Each line of the data below from the one holding "The height and width of the screenshot is (1264, 2544)." to the one holding "Task: Open the APIs sidebar section", inclusive, is to be reproduced exactly; no other line belongs in the answer.

Items from a dataset:
>>>

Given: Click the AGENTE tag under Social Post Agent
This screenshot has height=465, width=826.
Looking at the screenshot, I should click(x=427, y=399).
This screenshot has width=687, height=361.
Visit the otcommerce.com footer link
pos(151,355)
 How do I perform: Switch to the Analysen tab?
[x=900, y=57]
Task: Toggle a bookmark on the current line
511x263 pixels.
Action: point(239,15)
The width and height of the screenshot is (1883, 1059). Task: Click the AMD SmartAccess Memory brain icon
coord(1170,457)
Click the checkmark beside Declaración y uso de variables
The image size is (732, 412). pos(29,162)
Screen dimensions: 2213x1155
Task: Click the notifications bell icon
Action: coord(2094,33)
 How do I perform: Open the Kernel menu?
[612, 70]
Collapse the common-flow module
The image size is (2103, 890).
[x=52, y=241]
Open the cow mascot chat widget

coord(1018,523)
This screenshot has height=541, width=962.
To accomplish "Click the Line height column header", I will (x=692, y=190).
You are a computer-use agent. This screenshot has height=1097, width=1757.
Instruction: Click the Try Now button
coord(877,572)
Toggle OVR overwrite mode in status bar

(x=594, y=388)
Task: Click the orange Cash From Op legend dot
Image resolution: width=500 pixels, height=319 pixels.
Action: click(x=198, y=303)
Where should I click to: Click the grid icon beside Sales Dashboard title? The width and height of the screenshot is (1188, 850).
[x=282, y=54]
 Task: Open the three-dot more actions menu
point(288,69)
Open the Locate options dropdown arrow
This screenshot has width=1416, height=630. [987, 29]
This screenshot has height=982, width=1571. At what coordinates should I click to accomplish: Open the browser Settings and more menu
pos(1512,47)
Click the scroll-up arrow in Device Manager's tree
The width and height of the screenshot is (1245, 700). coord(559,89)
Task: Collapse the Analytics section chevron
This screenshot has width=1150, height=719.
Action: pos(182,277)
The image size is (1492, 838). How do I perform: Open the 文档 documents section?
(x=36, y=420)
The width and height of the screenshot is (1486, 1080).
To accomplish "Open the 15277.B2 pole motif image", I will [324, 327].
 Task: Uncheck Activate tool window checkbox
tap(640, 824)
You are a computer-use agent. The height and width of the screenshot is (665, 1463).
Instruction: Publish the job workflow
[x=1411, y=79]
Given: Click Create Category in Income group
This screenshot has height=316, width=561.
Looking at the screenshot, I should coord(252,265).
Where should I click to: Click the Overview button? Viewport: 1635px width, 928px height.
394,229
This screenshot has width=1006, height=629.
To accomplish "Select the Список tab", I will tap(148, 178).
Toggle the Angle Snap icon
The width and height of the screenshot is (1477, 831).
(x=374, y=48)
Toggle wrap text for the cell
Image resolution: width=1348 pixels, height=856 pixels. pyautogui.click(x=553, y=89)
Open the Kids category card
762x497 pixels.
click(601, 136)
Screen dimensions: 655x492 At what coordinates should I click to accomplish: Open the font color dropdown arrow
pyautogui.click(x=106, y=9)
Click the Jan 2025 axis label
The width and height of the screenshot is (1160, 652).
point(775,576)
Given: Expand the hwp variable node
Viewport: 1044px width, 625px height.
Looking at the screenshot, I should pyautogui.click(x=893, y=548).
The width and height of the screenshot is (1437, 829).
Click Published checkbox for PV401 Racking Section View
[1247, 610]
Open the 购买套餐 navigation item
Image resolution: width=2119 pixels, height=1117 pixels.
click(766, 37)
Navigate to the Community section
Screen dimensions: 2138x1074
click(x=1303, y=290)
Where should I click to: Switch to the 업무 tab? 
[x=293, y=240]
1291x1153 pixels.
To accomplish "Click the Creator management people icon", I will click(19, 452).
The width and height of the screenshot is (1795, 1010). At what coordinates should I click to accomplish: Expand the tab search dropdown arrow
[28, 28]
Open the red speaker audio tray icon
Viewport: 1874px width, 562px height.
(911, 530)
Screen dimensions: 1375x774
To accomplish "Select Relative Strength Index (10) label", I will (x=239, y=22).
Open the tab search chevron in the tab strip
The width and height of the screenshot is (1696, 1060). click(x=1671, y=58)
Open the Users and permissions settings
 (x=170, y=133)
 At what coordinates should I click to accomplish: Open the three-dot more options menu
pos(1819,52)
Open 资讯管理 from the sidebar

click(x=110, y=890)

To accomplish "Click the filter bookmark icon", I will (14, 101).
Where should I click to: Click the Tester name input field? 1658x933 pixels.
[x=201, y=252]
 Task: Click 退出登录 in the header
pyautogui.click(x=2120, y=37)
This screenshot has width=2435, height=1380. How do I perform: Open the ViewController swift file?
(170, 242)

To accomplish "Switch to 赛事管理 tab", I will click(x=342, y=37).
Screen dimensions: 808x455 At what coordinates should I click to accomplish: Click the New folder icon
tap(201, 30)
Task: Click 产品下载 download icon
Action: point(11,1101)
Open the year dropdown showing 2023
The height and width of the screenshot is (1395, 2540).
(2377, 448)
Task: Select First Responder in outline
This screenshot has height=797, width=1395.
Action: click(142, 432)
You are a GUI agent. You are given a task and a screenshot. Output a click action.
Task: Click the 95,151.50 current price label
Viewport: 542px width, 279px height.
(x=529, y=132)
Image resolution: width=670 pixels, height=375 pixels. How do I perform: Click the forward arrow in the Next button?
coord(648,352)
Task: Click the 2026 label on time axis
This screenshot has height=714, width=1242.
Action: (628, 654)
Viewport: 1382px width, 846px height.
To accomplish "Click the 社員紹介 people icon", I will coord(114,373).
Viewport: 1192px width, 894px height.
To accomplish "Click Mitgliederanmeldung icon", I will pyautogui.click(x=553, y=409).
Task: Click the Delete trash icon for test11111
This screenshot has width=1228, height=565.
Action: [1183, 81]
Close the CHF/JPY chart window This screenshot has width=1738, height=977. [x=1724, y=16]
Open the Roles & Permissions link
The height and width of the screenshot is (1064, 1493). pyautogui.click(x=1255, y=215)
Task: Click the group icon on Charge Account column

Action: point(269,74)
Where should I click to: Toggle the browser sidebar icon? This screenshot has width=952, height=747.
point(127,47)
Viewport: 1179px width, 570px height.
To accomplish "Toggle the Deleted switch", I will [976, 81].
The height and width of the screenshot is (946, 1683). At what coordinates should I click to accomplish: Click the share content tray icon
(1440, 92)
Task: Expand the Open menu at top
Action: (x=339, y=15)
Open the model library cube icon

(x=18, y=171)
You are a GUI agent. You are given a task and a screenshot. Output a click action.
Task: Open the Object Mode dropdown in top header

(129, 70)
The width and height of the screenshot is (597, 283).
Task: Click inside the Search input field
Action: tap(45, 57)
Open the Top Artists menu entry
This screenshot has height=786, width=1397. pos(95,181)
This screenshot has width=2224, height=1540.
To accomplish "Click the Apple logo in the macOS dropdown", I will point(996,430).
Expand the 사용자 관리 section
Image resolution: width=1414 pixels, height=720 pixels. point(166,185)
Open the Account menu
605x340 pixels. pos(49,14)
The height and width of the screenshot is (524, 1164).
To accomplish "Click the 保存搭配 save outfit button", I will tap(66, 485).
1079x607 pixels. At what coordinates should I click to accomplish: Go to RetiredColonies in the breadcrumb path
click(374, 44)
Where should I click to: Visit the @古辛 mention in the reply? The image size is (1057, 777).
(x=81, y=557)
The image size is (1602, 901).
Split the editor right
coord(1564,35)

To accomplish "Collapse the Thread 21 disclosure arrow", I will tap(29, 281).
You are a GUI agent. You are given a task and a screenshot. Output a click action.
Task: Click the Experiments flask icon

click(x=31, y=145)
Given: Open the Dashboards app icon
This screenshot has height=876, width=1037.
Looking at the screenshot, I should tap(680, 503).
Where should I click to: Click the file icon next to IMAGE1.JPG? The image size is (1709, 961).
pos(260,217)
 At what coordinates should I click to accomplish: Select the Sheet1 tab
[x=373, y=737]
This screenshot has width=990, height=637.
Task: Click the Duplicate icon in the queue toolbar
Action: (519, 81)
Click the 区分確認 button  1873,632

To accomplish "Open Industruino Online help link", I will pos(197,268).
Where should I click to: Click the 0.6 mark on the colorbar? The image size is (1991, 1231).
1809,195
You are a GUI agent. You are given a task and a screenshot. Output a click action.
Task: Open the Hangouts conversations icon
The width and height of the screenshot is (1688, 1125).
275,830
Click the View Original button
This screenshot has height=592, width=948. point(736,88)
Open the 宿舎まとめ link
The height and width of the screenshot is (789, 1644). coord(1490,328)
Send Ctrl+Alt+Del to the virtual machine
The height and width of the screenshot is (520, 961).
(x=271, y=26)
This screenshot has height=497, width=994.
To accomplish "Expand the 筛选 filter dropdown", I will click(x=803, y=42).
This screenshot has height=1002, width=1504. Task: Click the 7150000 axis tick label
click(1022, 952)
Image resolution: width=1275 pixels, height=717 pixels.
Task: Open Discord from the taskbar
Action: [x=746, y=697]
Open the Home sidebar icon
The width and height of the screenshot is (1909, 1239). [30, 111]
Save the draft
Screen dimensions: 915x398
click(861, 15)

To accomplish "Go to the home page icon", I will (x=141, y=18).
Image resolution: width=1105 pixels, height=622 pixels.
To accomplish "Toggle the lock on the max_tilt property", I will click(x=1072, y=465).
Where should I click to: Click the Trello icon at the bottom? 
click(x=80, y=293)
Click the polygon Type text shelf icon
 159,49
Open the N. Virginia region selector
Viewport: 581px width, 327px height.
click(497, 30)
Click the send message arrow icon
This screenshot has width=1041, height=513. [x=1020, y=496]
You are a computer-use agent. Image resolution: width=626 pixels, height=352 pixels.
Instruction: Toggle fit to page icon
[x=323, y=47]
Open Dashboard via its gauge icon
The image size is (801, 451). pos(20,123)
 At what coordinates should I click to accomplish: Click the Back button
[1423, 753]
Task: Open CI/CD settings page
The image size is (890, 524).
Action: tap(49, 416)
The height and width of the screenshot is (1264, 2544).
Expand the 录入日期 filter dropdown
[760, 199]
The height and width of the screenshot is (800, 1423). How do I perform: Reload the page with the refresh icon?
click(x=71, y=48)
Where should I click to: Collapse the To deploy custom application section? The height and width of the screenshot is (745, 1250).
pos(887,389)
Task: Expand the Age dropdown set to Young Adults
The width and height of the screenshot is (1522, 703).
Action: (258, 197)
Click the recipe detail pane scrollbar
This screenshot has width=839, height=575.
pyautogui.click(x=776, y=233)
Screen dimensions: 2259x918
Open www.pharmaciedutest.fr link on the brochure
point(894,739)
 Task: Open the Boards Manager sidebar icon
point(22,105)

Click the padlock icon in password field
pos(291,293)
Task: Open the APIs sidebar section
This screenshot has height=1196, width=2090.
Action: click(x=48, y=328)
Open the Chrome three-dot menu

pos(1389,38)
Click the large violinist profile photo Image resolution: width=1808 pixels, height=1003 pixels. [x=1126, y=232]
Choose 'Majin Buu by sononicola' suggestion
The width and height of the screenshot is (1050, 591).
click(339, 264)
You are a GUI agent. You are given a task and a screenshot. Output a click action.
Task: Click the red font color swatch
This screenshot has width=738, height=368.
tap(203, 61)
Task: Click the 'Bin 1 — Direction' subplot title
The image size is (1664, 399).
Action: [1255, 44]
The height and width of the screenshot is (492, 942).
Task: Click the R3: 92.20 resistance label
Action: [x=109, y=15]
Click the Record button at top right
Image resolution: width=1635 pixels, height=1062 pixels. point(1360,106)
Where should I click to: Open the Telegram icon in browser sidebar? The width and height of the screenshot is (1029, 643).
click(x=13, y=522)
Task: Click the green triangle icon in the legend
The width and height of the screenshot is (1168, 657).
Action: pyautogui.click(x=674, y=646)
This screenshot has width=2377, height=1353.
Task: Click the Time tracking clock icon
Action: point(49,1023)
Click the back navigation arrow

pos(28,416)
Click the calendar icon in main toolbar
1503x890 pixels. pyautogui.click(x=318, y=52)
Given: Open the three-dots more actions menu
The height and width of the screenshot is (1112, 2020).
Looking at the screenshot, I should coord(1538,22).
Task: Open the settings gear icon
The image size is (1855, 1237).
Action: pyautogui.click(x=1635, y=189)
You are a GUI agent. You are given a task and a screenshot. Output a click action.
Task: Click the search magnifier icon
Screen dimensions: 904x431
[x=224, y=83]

<<<

* _Exercise solution_
The height and width of the screenshot is (1264, 2544).
Expand the 录入日期 filter dropdown
[760, 199]
The height and width of the screenshot is (800, 1423). How do I perform: Reload the page with the refresh icon?
click(x=71, y=48)
Where should I click to: Collapse the To deploy custom application section? The height and width of the screenshot is (745, 1250).
pos(887,389)
Task: Expand the Age dropdown set to Young Adults
The width and height of the screenshot is (1522, 703).
Action: (258, 197)
Click the recipe detail pane scrollbar
This screenshot has width=839, height=575.
pyautogui.click(x=776, y=233)
Screen dimensions: 2259x918
Open www.pharmaciedutest.fr link on the brochure
point(894,739)
 Task: Open the Boards Manager sidebar icon
point(22,105)

Click the padlock icon in password field
pos(291,293)
Task: Open the APIs sidebar section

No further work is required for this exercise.